OPINIÃO
10/03/2014 17:16 -03 | Atualizado 26/01/2017 21:12 -02

Arena da Amazônia: é preciso mais do que críticas para não transformá-la num elefante branco

A impressão que algumas pessoas têm é que o Amazonas não é bom suficiente para sediar jogos da Copa do Mundo. Por que não? Omar tomou as dores e eu estou com ele.

Não há como um nortista falar "imprensa sulista" sem soar clichê ou extremamente bairrista. A declaração do governador Omar Aziz durante entrevista com a ESPN na inauguração da Arena da Amazônia pegou todos de surpresa, até porque ele aparentava calma durante todo o evento - eu estava lá e pude conferir isto. O que vimos depois, principalmente nas redes sociais, foi uma divisão de opiniões: enquanto uns acham que Omar falou o que há anos estava entalado na garganta de quem só ouve críticas quanto ao estádio em Manaus e seu legado incerto, outros desaprovaram a postura do governador, a qual classificaram como "grosseira", principalmente por ele ocupar tal cargo e incitar ainda mais o preconceito.

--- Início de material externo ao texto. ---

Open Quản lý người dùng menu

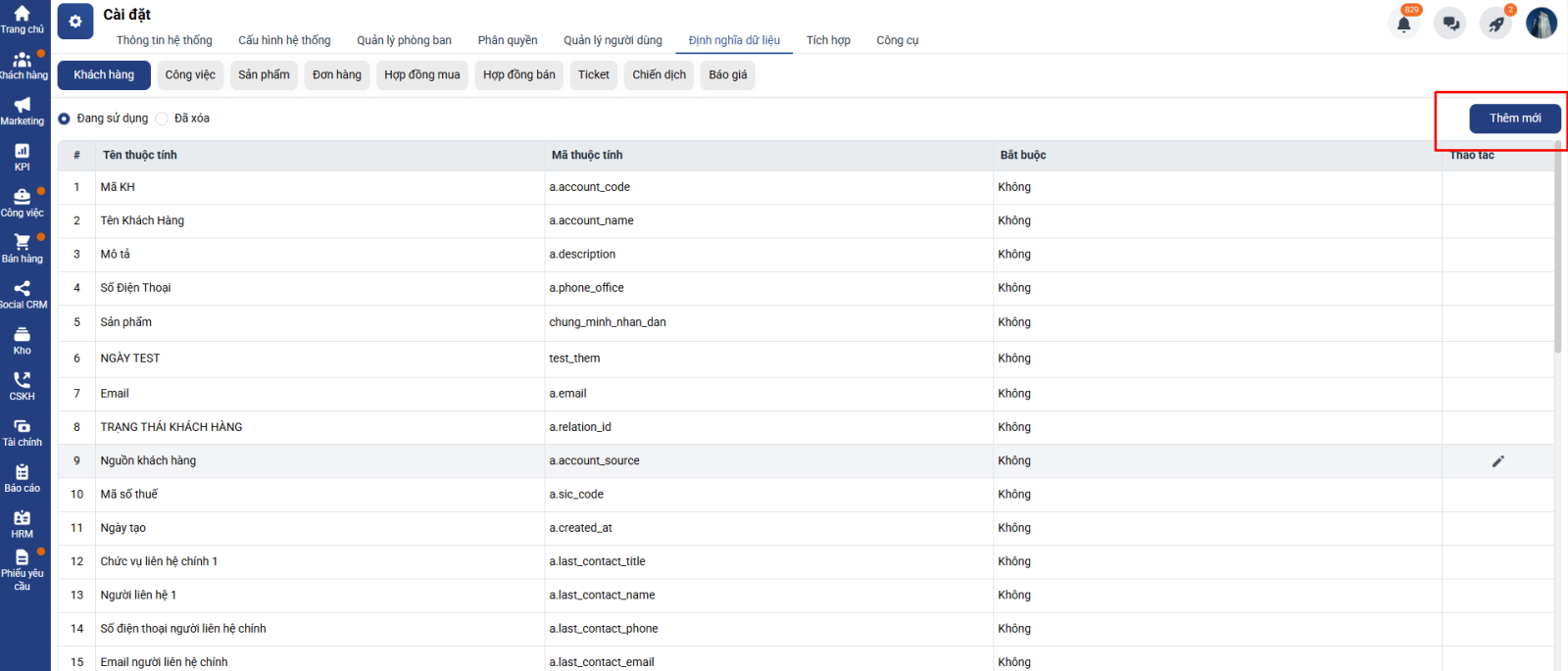click(612, 40)
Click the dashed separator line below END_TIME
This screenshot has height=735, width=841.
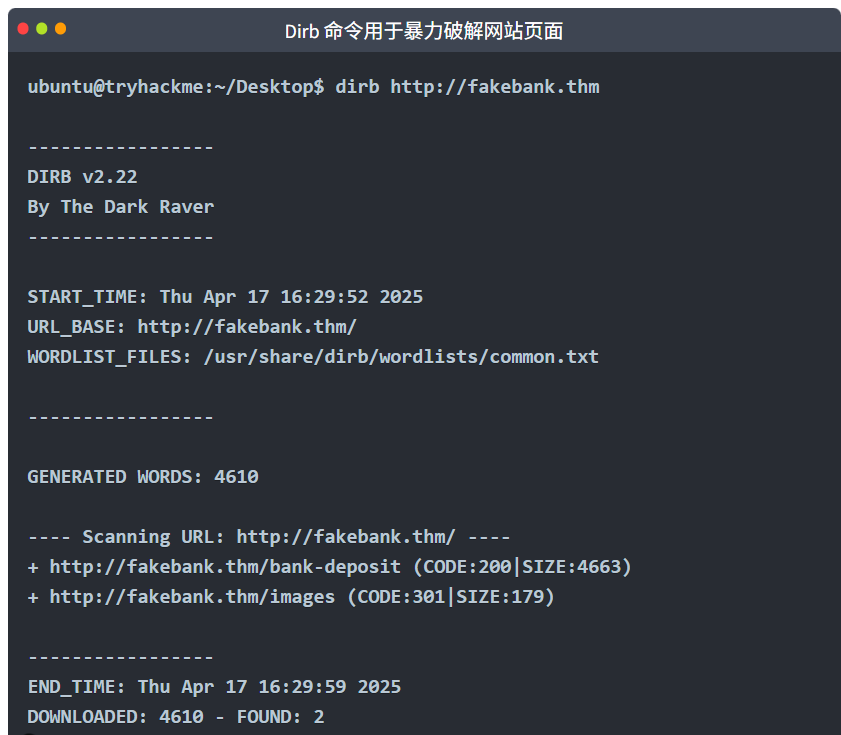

Na minha opinião, eu gostei da resposta, apesar de ter saído um pouco agressiva demais. Tudo bem que Manaus não tem um cenário futebolístico forte (o Nacional F.C., mais tradicional time daqui, não aguentou nem na quarta divisão na temporada passada), mas há diversos outros motivos que levaram a cidade a ser escolhida como sub-sede, que vão além do campo político. Seu potencial ecoturístico, suas fronteiras com vários países da América do Sul e ter um representante da Região Norte do Brasil, mais especificamente na Amazônia, que corresponde a pouco mais da metade do território nacional, são alguns. Mas, voltemos ao termo "imprensa sulista", pois as críticas vêm justamente dos maiores meios de comunicação que estão sediados no eixo Sul-Sudeste do país.

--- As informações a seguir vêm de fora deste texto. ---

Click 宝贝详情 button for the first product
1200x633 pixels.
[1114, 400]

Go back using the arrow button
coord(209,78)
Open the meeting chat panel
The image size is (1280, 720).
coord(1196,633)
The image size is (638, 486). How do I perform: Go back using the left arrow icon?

A impressão que algumas pessoas têm - e sim, principalmente as que cultivam o bairrismo - é que o Amazonas não é bom suficiente para sediar jogos da Copa do Mundo. Por que não? Só porque não temos times nas principais divisões do campeonato brasileiro? Porque não conseguíamos lotar um estádio de 5 mil pessoas que era usado durante a construção da Arena? Não vou nem entrar no mérito de que o estádio é multiuso e pode servir para sediar shows e outros eventos, mas que ele pode ser o empurrão que falta para fazer ressurgir o futebol local, tão glorioso nas décadas de 70 e 80. Temos hoje clubes centenários que não têm patrocínio ou público fiel, mas a grandiosidade da Arena da Amazônia e a visibilidade que ela traz pode reverter isso. A verdade é que o Omar tomou as dores pelo Amazonas.

Ele também com certeza assistiu alguma entrevista com o ministro Aldo Rebelo, o que deve ter aumentado sua raiva, já que Rebelo se alterou em diversas entrevistas quando o assunto era o legado do futebol em cidades como Manaus, Cuiabá e Natal - na maioria das vezes, foi cutucado pelo jornalista Mauro Cezar Pereira, da ESPN. Então a mágoa com essas críticas já vinham sendo acumuladas. Tudo bem que o jornalista, neste caso, estava cumprindo sua função. Mas Omar ser abordado, durante o que para ele era uma grande festa, por um cara com "ESPN" bordado no peito e que tem como primeira pergunta "Qual o legado deste estádio?", o tirou do sério e ele explodiu. Eu consigo ver os dois lados da situação. Do repórter que, trabalhando, focou na questão do legado e do governador, que se irritou com a pergunta que veio de um veículo com o histórico de criticar seu Estado.

Ninguém quer que a Arena da Amazônia vire um elefante branco, mas precisamos mais do que críticas de quem não mora, trabalha e nem sequer visita aqui. Precisamos de apoio e projetos que funcionem além do papel. Acho que esse deveria ser o foco da conversa. Os custos foram altos? A cena esportiva aqui não é forte? Falta incentivo? Falta visibilidade? Falta respeito? A realidade é que o estádio está pronto, daqui a três meses vai sediar quatro jogos da Copa e depois precisa focar em alguma coisa que se faça valer. Vamos ver no que vai dar.